In a press conference, Kerry called out Syria, Venezuela, North Korea and Uganda among a handful of other countries for their extensive human rights violations in the past year, but the department said the Aug. 21 chemical weapons attack on a Damascus suburb was "one of many horrors in a civil war filled with countless crimes against humanity, from the torture and murder of prisoners to the targeting of civilians with barrel bombs and Scud missiles, which has claimed more than 100,000 lives."
"The tragedy that has befallen the Syrian people stands apart in its scope and human cost," the report concluded.
At least 1,429 civilians, including over 400 children, were killed in the chemical-weapons attack in the midst of Syria’s on-going civil war, which the report called one of the “most egregious human rights problems” of 2013.
Kidnappings, targeted killings of journalists, protesters, torture of women and children and deplorable prison conditions are among a litany of major issues in Syria, according to the report.
The report also highlighted government crackdowns on peaceful protests in Ukraine and Russia's refusal to punish human rights abusers during 2013.
Those findings showed the brewing unrest in Ukraine over the past year that erupted this month, forcing President Viktor Yanukovich to flee the capital, Kiev. On Thursday, Russian news agencies reported Yanukovich was staying at a Kremlin sanatorium, outside Moscow, for protection.
In Ukraine, according to the report, parliamentary elections did not meet international standards for fairness or transparency, and security forces beat protesters with batons and employed other forms of force at a peaceful Nov. 30 demonstration against the government in Kiev's main square.
But the report said the most egregious abuse in Ukraine last year was the government's crackdown on media, including violence against journalists.
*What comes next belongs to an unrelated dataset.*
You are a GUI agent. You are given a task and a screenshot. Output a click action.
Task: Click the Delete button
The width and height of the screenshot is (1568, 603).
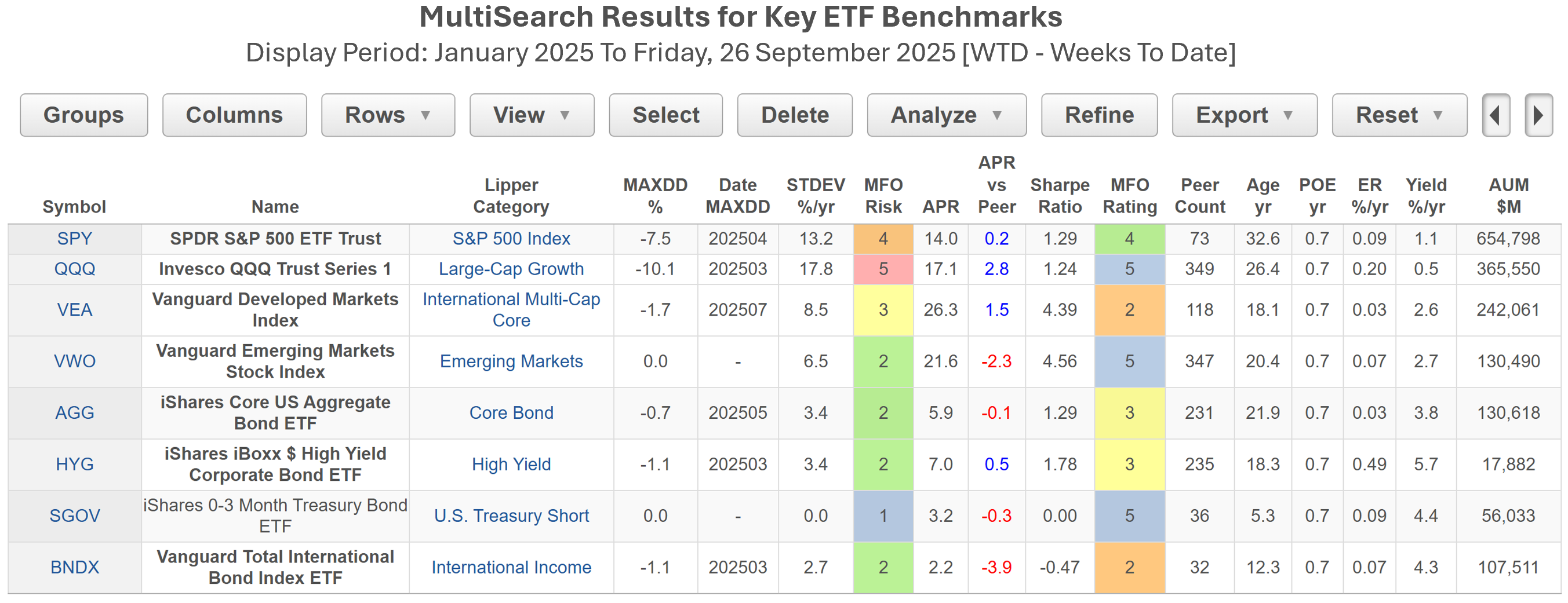click(794, 115)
It criticized Yanukovich's government for increasing pressure on civil-society activists and non-government organizations.
The report said Ukrainian security forces beat detainees, maintained unhealthy prisons, fostered corruption in the courts and across the government, and harassed or otherwise discriminated against ethnic minorities and gay people.
Kerry also called out Uganda over its recently enacted anti-gay law, and the more than 80 countries that have criminalized homosexuality.
Kerry called the laws an "affront" to human dignity and said "The United States will continue to stand up for equal rights for our LGBT brothers and sisters."
In nearly every area of the globe — from hazardous labor conditions in Bangladesh, where a factory collapse killed more than 1,100 workers, to Egypt, where a government crackdown on political dissent killed 600 protesters and resulted in the imprisonment of journalists, including some of Al Jazeera’s own — the department's survey found human rights abuses.
While the United States was not listed in the report, rights group Human Rights Watch recently took the country to task in its own report for overly harsh prison sentences, racial disparities in criminal justice, a need for reform in the nation's drug policy, issues related to LGBT and women’s rights, domestic surveillance and more.